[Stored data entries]
Segment Open

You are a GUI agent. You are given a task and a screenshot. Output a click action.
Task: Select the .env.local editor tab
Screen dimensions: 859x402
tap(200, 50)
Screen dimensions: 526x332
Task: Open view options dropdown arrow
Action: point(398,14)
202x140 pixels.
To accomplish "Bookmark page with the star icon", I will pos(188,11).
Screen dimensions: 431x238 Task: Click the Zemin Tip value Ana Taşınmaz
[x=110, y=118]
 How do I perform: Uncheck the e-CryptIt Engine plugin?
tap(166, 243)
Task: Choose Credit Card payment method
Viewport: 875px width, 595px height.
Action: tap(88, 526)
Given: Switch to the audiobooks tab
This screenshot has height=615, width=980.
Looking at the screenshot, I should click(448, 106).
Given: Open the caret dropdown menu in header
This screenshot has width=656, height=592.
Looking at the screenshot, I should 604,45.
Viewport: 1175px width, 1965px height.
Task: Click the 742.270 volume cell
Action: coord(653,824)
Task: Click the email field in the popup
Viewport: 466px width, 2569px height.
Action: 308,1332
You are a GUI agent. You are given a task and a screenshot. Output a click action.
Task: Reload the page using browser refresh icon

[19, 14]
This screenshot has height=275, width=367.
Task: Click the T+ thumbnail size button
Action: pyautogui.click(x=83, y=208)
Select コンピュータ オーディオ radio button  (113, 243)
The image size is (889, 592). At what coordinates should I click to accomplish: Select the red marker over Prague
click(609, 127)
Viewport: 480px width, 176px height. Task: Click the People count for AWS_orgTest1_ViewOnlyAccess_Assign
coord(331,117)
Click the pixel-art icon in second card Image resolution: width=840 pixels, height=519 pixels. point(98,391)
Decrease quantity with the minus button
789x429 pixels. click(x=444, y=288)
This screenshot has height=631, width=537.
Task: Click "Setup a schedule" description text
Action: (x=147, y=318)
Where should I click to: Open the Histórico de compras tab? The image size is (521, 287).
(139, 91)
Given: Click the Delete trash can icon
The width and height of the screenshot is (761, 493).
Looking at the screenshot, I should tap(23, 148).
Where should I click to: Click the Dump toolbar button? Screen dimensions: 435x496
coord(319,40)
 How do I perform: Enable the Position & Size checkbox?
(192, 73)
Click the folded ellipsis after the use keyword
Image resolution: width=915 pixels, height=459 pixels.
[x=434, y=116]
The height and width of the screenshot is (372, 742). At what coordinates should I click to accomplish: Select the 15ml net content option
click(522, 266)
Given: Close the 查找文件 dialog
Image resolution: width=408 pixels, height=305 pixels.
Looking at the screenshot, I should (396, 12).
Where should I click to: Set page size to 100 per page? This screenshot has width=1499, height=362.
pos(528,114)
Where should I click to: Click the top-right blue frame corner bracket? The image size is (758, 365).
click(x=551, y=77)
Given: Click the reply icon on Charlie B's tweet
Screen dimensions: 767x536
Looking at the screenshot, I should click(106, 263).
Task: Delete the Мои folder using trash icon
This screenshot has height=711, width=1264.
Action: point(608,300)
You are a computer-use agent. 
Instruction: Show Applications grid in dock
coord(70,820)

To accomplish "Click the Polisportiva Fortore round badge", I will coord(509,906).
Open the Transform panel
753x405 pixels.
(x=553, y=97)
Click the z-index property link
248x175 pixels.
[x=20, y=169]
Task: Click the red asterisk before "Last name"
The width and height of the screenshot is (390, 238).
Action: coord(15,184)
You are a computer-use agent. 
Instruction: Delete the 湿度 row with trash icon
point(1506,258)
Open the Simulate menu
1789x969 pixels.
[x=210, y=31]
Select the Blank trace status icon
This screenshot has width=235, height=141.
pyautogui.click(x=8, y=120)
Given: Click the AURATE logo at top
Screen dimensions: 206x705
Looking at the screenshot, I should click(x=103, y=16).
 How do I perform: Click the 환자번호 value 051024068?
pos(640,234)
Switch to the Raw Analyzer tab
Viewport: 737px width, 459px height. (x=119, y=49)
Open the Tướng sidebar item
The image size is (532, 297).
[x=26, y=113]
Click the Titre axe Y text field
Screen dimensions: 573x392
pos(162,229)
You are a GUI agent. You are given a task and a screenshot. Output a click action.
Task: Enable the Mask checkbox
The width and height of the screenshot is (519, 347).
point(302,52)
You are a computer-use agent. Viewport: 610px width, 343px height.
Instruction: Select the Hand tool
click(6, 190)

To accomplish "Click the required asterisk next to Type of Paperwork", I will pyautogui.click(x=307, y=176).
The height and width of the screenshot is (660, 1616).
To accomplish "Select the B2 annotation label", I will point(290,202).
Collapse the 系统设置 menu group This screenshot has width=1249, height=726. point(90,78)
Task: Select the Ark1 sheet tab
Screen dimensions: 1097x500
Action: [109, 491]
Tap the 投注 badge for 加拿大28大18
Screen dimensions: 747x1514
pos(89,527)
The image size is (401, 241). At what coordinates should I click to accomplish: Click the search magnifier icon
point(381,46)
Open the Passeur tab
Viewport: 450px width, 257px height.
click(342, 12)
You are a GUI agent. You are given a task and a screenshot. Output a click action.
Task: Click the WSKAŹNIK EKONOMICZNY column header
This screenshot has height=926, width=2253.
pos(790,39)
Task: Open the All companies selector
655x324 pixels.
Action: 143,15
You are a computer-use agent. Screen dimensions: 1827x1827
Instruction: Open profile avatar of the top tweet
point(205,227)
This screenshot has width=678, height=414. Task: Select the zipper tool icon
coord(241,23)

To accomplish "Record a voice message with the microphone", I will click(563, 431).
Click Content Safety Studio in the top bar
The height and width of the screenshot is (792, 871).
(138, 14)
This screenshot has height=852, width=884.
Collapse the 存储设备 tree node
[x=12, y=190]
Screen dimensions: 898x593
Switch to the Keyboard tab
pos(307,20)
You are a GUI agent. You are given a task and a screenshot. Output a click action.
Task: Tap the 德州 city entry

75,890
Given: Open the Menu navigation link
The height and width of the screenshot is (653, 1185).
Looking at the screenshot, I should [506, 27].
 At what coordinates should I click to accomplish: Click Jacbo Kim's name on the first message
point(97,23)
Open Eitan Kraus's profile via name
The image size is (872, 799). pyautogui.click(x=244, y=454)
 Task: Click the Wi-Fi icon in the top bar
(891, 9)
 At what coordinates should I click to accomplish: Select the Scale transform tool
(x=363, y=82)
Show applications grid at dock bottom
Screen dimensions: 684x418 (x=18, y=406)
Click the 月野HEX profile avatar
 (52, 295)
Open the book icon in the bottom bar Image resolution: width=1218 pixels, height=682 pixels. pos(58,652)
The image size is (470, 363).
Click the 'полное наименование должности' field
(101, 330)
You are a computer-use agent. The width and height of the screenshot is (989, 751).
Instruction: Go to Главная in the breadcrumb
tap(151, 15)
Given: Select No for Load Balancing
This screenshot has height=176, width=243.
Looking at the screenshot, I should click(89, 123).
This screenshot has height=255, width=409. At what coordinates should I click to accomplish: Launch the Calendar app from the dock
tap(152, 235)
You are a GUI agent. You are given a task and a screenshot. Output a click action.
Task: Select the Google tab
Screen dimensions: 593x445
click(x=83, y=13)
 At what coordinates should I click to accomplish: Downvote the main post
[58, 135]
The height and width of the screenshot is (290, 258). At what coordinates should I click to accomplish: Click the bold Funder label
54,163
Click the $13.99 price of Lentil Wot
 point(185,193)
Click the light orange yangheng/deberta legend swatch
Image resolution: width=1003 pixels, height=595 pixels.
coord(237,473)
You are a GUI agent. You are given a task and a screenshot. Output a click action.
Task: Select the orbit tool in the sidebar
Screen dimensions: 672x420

Segment Closed

Only the data above, repeated exactly, should make up the reply.

You are a GUI agent. You are given a task and a screenshot. Output a click action.
Task: Select the .env.local editor tab
Screen dimensions: 859x402
tap(200, 50)
Screen dimensions: 526x332
Task: Open view options dropdown arrow
Action: point(398,14)
202x140 pixels.
To accomplish "Bookmark page with the star icon", I will pos(188,11).
Screen dimensions: 431x238 Task: Click the Zemin Tip value Ana Taşınmaz
[x=110, y=118]
 How do I perform: Uncheck the e-CryptIt Engine plugin?
tap(166, 243)
Task: Choose Credit Card payment method
Viewport: 875px width, 595px height.
Action: tap(88, 526)
Given: Switch to the audiobooks tab
This screenshot has height=615, width=980.
Looking at the screenshot, I should click(448, 106).
Given: Open the caret dropdown menu in header
This screenshot has width=656, height=592.
Looking at the screenshot, I should 604,45.
Viewport: 1175px width, 1965px height.
Task: Click the 742.270 volume cell
Action: coord(653,824)
Task: Click the email field in the popup
Viewport: 466px width, 2569px height.
Action: 308,1332
You are a GUI agent. You are given a task and a screenshot. Output a click action.
Task: Reload the page using browser refresh icon

[19, 14]
This screenshot has height=275, width=367.
Task: Click the T+ thumbnail size button
Action: pyautogui.click(x=83, y=208)
Select コンピュータ オーディオ radio button  (113, 243)
The image size is (889, 592). At what coordinates should I click to accomplish: Select the red marker over Prague
click(609, 127)
Viewport: 480px width, 176px height. Task: Click the People count for AWS_orgTest1_ViewOnlyAccess_Assign
coord(331,117)
Click the pixel-art icon in second card Image resolution: width=840 pixels, height=519 pixels. point(98,391)
Decrease quantity with the minus button
789x429 pixels. click(x=444, y=288)
This screenshot has height=631, width=537.
Task: Click "Setup a schedule" description text
Action: (x=147, y=318)
Where should I click to: Open the Histórico de compras tab? The image size is (521, 287).
(139, 91)
Given: Click the Delete trash can icon
The width and height of the screenshot is (761, 493).
Looking at the screenshot, I should tap(23, 148).
Where should I click to: Click the Dump toolbar button? Screen dimensions: 435x496
coord(319,40)
 How do I perform: Enable the Position & Size checkbox?
(192, 73)
Click the folded ellipsis after the use keyword
Image resolution: width=915 pixels, height=459 pixels.
[x=434, y=116]
The height and width of the screenshot is (372, 742). At what coordinates should I click to accomplish: Select the 15ml net content option
click(522, 266)
Given: Close the 查找文件 dialog
Image resolution: width=408 pixels, height=305 pixels.
Looking at the screenshot, I should (396, 12).
Where should I click to: Set page size to 100 per page? This screenshot has width=1499, height=362.
pos(528,114)
Where should I click to: Click the top-right blue frame corner bracket? The image size is (758, 365).
click(x=551, y=77)
Given: Click the reply icon on Charlie B's tweet
Screen dimensions: 767x536
Looking at the screenshot, I should click(106, 263).
Task: Delete the Мои folder using trash icon
This screenshot has height=711, width=1264.
Action: point(608,300)
You are a computer-use agent. 
Instruction: Show Applications grid in dock
coord(70,820)

To accomplish "Click the Polisportiva Fortore round badge", I will coord(509,906).
Open the Transform panel
753x405 pixels.
(x=553, y=97)
Click the z-index property link
248x175 pixels.
[x=20, y=169]
Task: Click the red asterisk before "Last name"
The width and height of the screenshot is (390, 238).
Action: coord(15,184)
You are a computer-use agent. 
Instruction: Delete the 湿度 row with trash icon
point(1506,258)
Open the Simulate menu
1789x969 pixels.
[x=210, y=31]
Select the Blank trace status icon
This screenshot has width=235, height=141.
pyautogui.click(x=8, y=120)
Given: Click the AURATE logo at top
Screen dimensions: 206x705
Looking at the screenshot, I should click(x=103, y=16).
 How do I perform: Click the 환자번호 value 051024068?
pos(640,234)
Switch to the Raw Analyzer tab
Viewport: 737px width, 459px height. (x=119, y=49)
Open the Tướng sidebar item
The image size is (532, 297).
[x=26, y=113]
Click the Titre axe Y text field
Screen dimensions: 573x392
pos(162,229)
You are a GUI agent. You are given a task and a screenshot. Output a click action.
Task: Enable the Mask checkbox
The width and height of the screenshot is (519, 347).
point(302,52)
You are a computer-use agent. Viewport: 610px width, 343px height.
Instruction: Select the Hand tool
click(6, 190)

To accomplish "Click the required asterisk next to Type of Paperwork", I will pyautogui.click(x=307, y=176).
The height and width of the screenshot is (660, 1616).
To accomplish "Select the B2 annotation label", I will point(290,202).
Collapse the 系统设置 menu group This screenshot has width=1249, height=726. point(90,78)
Task: Select the Ark1 sheet tab
Screen dimensions: 1097x500
Action: [109, 491]
Tap the 投注 badge for 加拿大28大18
Screen dimensions: 747x1514
pos(89,527)
The image size is (401, 241). At what coordinates should I click to accomplish: Click the search magnifier icon
point(381,46)
Open the Passeur tab
Viewport: 450px width, 257px height.
click(342, 12)
You are a GUI agent. You are given a task and a screenshot. Output a click action.
Task: Click the WSKAŹNIK EKONOMICZNY column header
This screenshot has height=926, width=2253.
pos(790,39)
Task: Open the All companies selector
655x324 pixels.
Action: 143,15
You are a computer-use agent. Screen dimensions: 1827x1827
Instruction: Open profile avatar of the top tweet
point(205,227)
This screenshot has width=678, height=414. Task: Select the zipper tool icon
coord(241,23)

To accomplish "Record a voice message with the microphone", I will click(563, 431).
Click Content Safety Studio in the top bar
The height and width of the screenshot is (792, 871).
(138, 14)
This screenshot has height=852, width=884.
Collapse the 存储设备 tree node
[x=12, y=190]
Screen dimensions: 898x593
Switch to the Keyboard tab
pos(307,20)
You are a GUI agent. You are given a task and a screenshot. Output a click action.
Task: Tap the 德州 city entry

75,890
Given: Open the Menu navigation link
The height and width of the screenshot is (653, 1185).
Looking at the screenshot, I should [506, 27].
 At what coordinates should I click to accomplish: Click Jacbo Kim's name on the first message
point(97,23)
Open Eitan Kraus's profile via name
The image size is (872, 799). pyautogui.click(x=244, y=454)
 Task: Click the Wi-Fi icon in the top bar
(891, 9)
 At what coordinates should I click to accomplish: Select the Scale transform tool
(x=363, y=82)
Show applications grid at dock bottom
Screen dimensions: 684x418 (x=18, y=406)
Click the 月野HEX profile avatar
 (52, 295)
Open the book icon in the bottom bar Image resolution: width=1218 pixels, height=682 pixels. pos(58,652)
The image size is (470, 363).
Click the 'полное наименование должности' field
(101, 330)
You are a computer-use agent. The width and height of the screenshot is (989, 751).
Instruction: Go to Главная in the breadcrumb
tap(151, 15)
Given: Select No for Load Balancing
This screenshot has height=176, width=243.
Looking at the screenshot, I should click(89, 123).
This screenshot has height=255, width=409. At what coordinates should I click to accomplish: Launch the Calendar app from the dock
tap(152, 235)
You are a GUI agent. You are given a task and a screenshot. Output a click action.
Task: Select the Google tab
Screen dimensions: 593x445
click(x=83, y=13)
 At what coordinates should I click to accomplish: Downvote the main post
[58, 135]
The height and width of the screenshot is (290, 258). At what coordinates should I click to accomplish: Click the bold Funder label
54,163
Click the $13.99 price of Lentil Wot
 point(185,193)
Click the light orange yangheng/deberta legend swatch
Image resolution: width=1003 pixels, height=595 pixels.
coord(237,473)
You are a GUI agent. You are given a task and a screenshot. Output a click action.
Task: Select the orbit tool in the sidebar
Screen dimensions: 672x420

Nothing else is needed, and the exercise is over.